### DATASET
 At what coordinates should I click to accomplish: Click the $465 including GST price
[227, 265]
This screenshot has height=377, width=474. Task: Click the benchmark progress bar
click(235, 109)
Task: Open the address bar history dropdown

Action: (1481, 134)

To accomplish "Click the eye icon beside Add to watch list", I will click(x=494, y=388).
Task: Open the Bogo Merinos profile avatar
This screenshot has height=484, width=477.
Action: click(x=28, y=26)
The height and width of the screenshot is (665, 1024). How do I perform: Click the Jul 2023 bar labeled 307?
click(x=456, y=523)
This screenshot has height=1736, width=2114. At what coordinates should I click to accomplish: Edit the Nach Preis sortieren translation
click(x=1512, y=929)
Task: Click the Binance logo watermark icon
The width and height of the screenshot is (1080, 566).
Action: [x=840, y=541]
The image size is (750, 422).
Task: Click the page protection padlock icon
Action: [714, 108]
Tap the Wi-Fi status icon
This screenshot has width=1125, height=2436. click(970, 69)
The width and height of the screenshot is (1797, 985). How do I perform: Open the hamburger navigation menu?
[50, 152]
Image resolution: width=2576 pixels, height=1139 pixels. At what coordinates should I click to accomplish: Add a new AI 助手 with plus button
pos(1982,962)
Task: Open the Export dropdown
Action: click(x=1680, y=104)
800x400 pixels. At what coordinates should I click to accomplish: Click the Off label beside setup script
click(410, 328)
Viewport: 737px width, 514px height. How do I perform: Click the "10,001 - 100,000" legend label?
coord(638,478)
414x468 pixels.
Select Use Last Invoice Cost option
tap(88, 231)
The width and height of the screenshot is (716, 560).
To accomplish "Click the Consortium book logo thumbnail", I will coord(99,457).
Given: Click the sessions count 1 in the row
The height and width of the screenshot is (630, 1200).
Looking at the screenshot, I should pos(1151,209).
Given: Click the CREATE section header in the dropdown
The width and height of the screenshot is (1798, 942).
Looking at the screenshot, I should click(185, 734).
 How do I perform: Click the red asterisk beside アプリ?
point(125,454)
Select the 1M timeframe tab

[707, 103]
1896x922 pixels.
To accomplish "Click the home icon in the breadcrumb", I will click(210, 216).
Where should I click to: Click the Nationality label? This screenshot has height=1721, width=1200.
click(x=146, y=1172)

### PROBLEM TO WORK ON
Please rewrite the whole listing above, replacing every "pixels" with "px" and keeping everything else unchanged.

### FULL OUTPUT
 At what coordinates should I click to accomplish: Click the $465 including GST price
[227, 265]
This screenshot has height=377, width=474. Task: Click the benchmark progress bar
click(235, 109)
Task: Open the address bar history dropdown

Action: (1481, 134)

To accomplish "Click the eye icon beside Add to watch list", I will click(x=494, y=388).
Task: Open the Bogo Merinos profile avatar
This screenshot has height=484, width=477.
Action: click(x=28, y=26)
The height and width of the screenshot is (665, 1024). How do I perform: Click the Jul 2023 bar labeled 307?
click(x=456, y=523)
This screenshot has height=1736, width=2114. At what coordinates should I click to accomplish: Edit the Nach Preis sortieren translation
click(x=1512, y=929)
Task: Click the Binance logo watermark icon
The width and height of the screenshot is (1080, 566).
Action: [x=840, y=541]
The image size is (750, 422).
Task: Click the page protection padlock icon
Action: [714, 108]
Tap the Wi-Fi status icon
This screenshot has width=1125, height=2436. click(970, 69)
The width and height of the screenshot is (1797, 985). How do I perform: Open the hamburger navigation menu?
[50, 152]
Image resolution: width=2576 px, height=1139 px. At what coordinates should I click to accomplish: Add a new AI 助手 with plus button
pos(1982,962)
Task: Open the Export dropdown
Action: click(x=1680, y=104)
800x400 px. At what coordinates should I click to accomplish: Click the Off label beside setup script
click(410, 328)
Viewport: 737px width, 514px height. How do I perform: Click the "10,001 - 100,000" legend label?
coord(638,478)
414x468 px.
Select Use Last Invoice Cost option
tap(88, 231)
The width and height of the screenshot is (716, 560).
To accomplish "Click the Consortium book logo thumbnail", I will coord(99,457).
Given: Click the sessions count 1 in the row
The height and width of the screenshot is (630, 1200).
Looking at the screenshot, I should pos(1151,209).
Given: Click the CREATE section header in the dropdown
The width and height of the screenshot is (1798, 942).
Looking at the screenshot, I should click(185, 734).
 How do I perform: Click the red asterisk beside アプリ?
point(125,454)
Select the 1M timeframe tab

[707, 103]
1896x922 px.
To accomplish "Click the home icon in the breadcrumb", I will click(210, 216).
Where should I click to: Click the Nationality label? This screenshot has height=1721, width=1200.
click(x=146, y=1172)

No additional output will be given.